The three blocks at the top collectively represent the containerized build system. The left-most (yellow) block at the top represents the scripts (**build.sh** and **shell.sh**) that the end user will use to interact with the build system.
In the middle (the red block) is the Dockerfile and the associated script **build_docker_image.sh**. The development operations people (me, in this case) will typically execute this script and generate the container image. (In fact, I'll execute this many, many times until I get everything working right, but that's another story.) And then I would distribute the image to the end users, such as through a container trusted registry. The end users will need this image. In addition, they will clone the build system repository (i.e., one that is equivalent to the [tutorial repository][2]).

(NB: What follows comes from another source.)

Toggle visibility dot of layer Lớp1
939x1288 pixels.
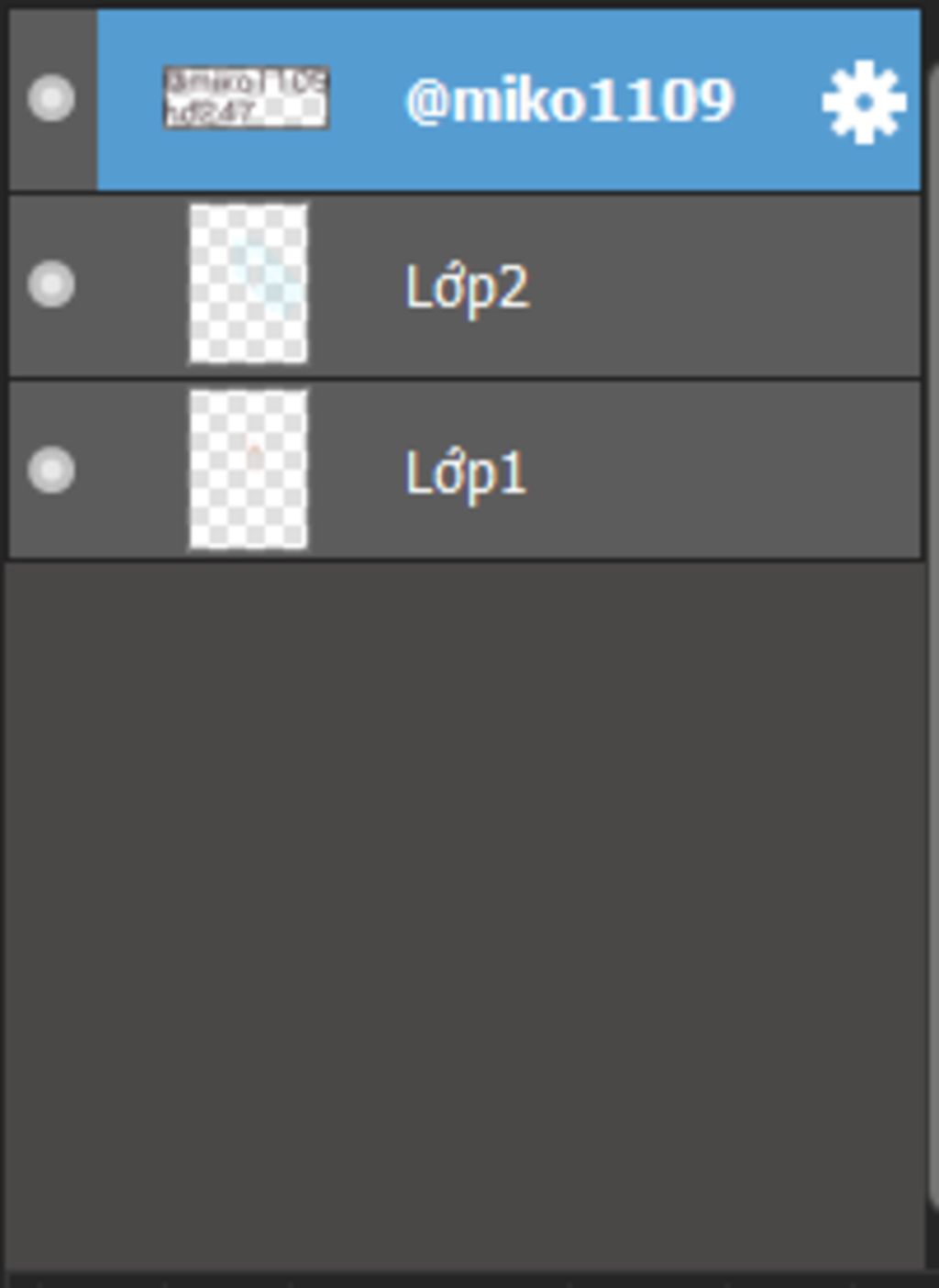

The **run_build.sh** script on the right is executed inside the container when the end user invokes either **build.sh** or **shell.sh**. I'll explain these scripts in detail next. The key here is that the end user does not need to know anything about the red or blue blocks or how a container works in order to use any of this.
### Build system details
The tutorial repository's file structure maps to this architecture. I've used this prototype structure for relatively complex build systems, so its simplicity is not a limitation in any way. Below, I've listed the tree structure of the relevant files from the repository. The **dockerize-tutorial** folder could be replaced with any other name corresponding to a build system. From within this folder, I invoke either **build.sh** or **shell.sh** with the one argument that is the path to the **workdir**.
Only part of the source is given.